The employees work in a 15,000-square-foot space at 1401 Main Street in downtown Columbia, which includes a 5,000-square-foot Tier IV data center implemented by Brewer pre-EarthLink. An additional 1,000 square feet serves as a Secure Operations Center (SOC), where EarthLink customers call or email for technical support, and which contains redundant network, power, security and environmental systems to ensure their technology systems never go down. Local customers, such as Long’s Drugs, Wilbur Smith Associates, Palmetto Propane and Blanchard Machinery, count on the center to deliver reliable performance, business continuity, and security for their proprietary data.
The data center was one of the reasons EarthLink was interested in Business Vitals, wishing to add it to the three data centers it already operated in other parts of the country. EarthLink has been purchasing other regional companies, such as ITC Deltacom, across the nation. In the last year, it has purchased in the range of six to eight companies, according to Sadwick.
“EarthLink recognized where the market was headed in IT services and the commoditization of voice and data, plus there was a desire to leverage existing fiber infrastructure for higher end services,” Brewer says of the acquisition.
The new title and change in responsibilities are somewhat of a relief for Brewer. “I don’t worry about financial reporting and analysis anymore,” he says. “The legal and CFO issues are off my brain, and now I can evangelize the importance of managed IT services and security solutions to current and potential clients.
“I don’t miss the administrative details, although my detail-oriented nature makes me good at it. Now I’m focusing on educating customers and potential customers on how they can take advantage of EarthLink IT Managed Services and Cloud Computing, having services delivered from the ‘cloud’ or to the customers’ facilities versus running systems themselves.” Brewer says his job leaves him time to explain to companies how they can outsource the parts of technology they don’t want to do (for example, cleaning up and preventing spam in their email inboxes).

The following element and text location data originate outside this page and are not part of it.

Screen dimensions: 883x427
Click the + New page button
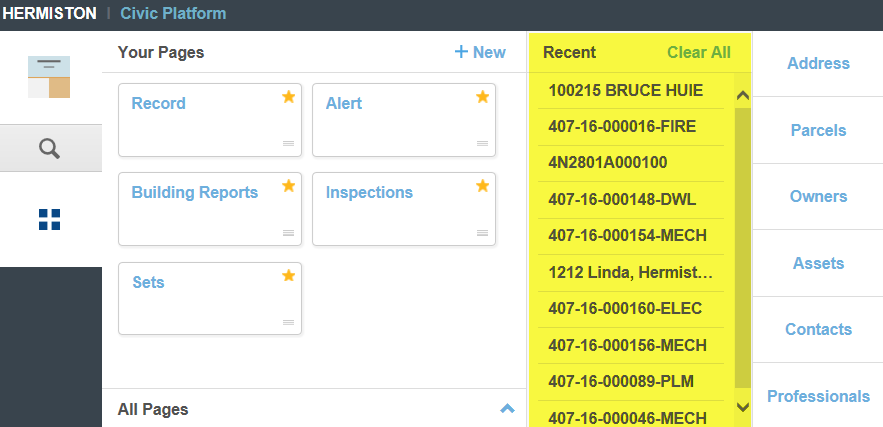pos(480,53)
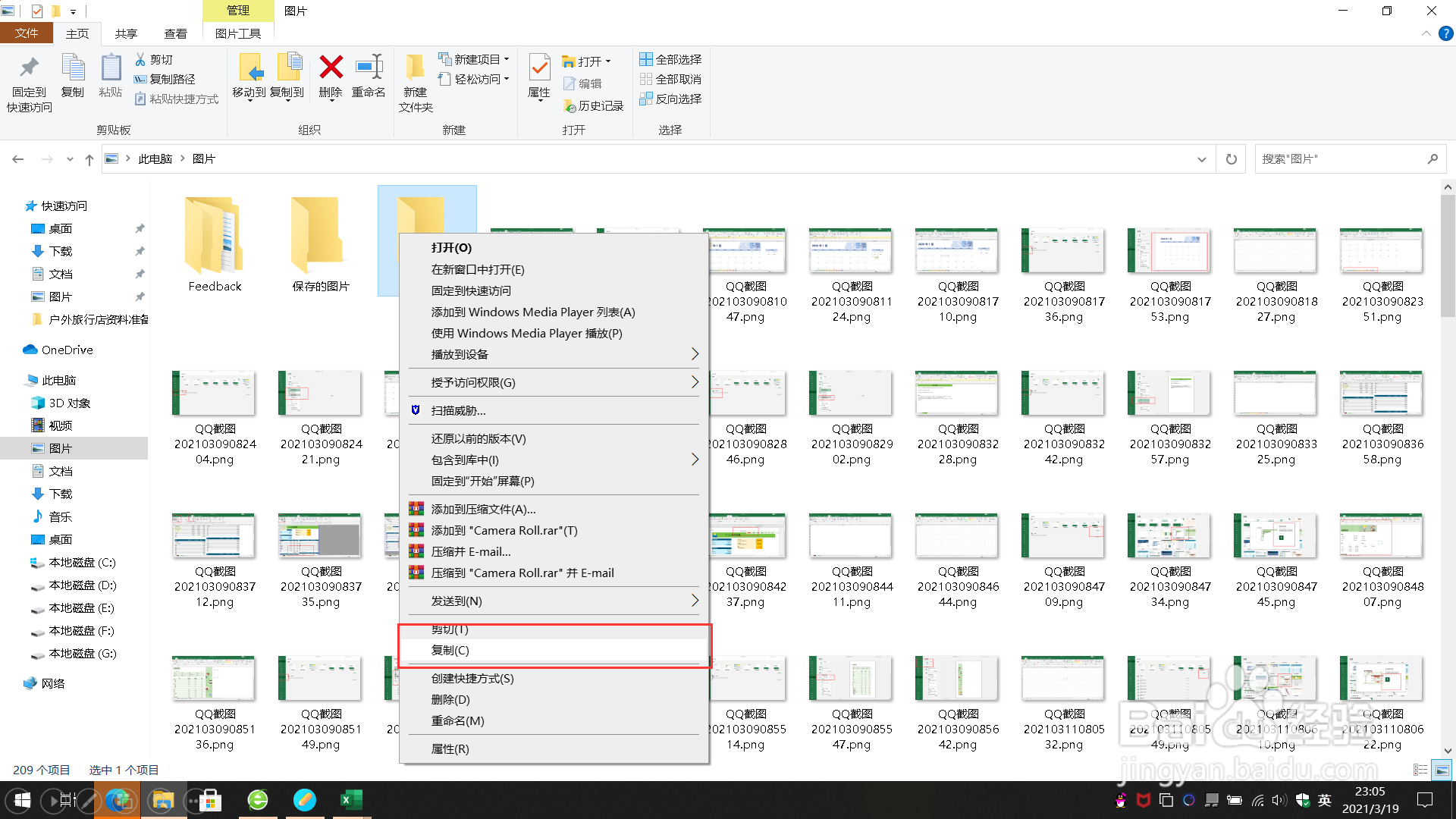Click the refresh icon beside address bar
This screenshot has height=819, width=1456.
coord(1231,159)
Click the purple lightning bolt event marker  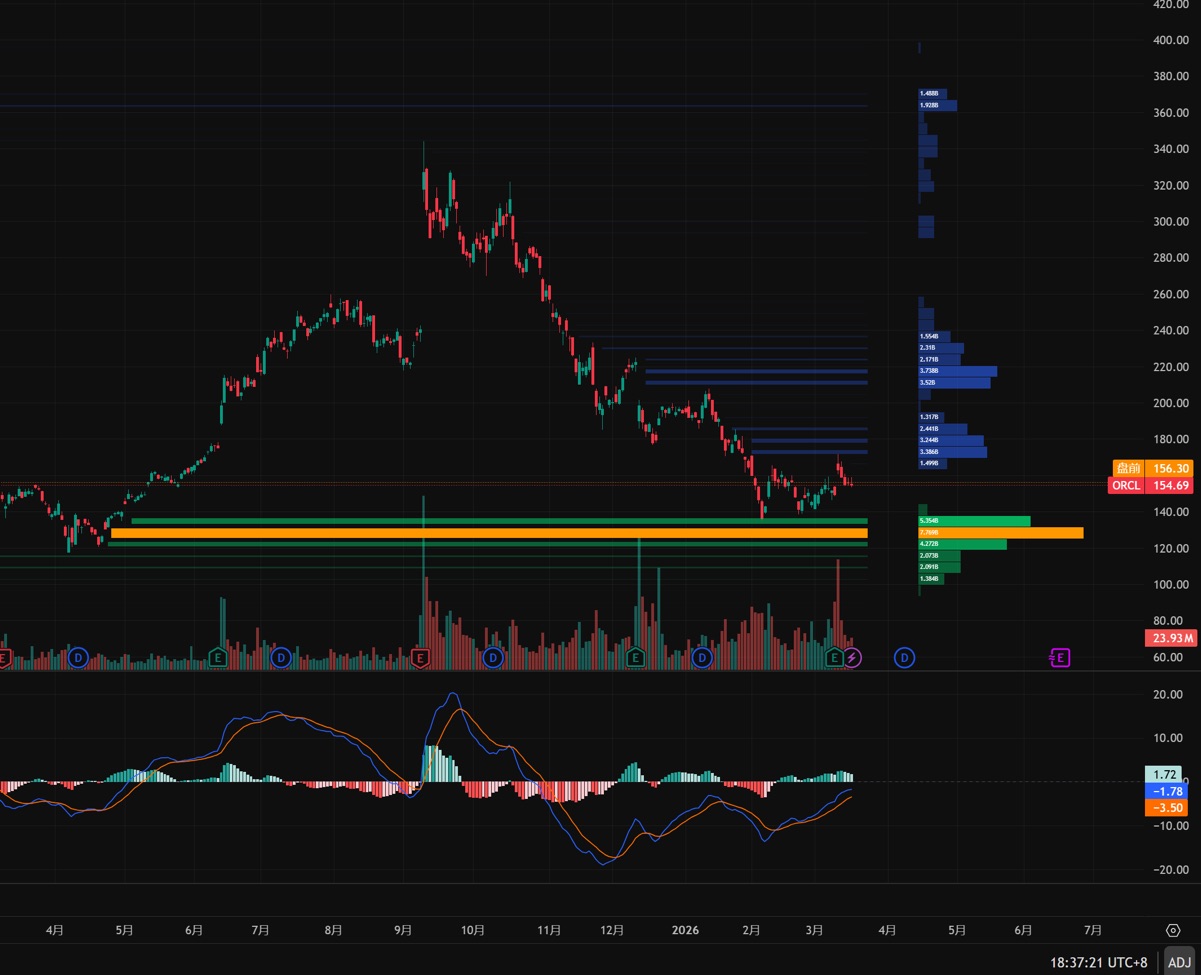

The hardest part of the whole process for Brewer was letting go of Business Vitals and what he had built as his “baby.” “I became symbiotic with the business, riding the waves up and down. Letting go was difficult. When you’re an entrepreneur, you live it, breathe it, eat it and sleep it. I never took a vacation day when I was not connected to my company. I was acutely aware of what was going on. It was a hard adjustment to contemplate,” he says.
“I originally had a different plan in mind, a plan to organically grow Business Vitals to a $100 million IT services provider with an operations center in each U.S time zone,” he continues. “But this [new position] with EarthLink is a great situation for me because I know what it takes to deliver secure, reliable IT solutions for companies. And now we have the EarthLink brand and resources to grow it way beyond what would have been possible.”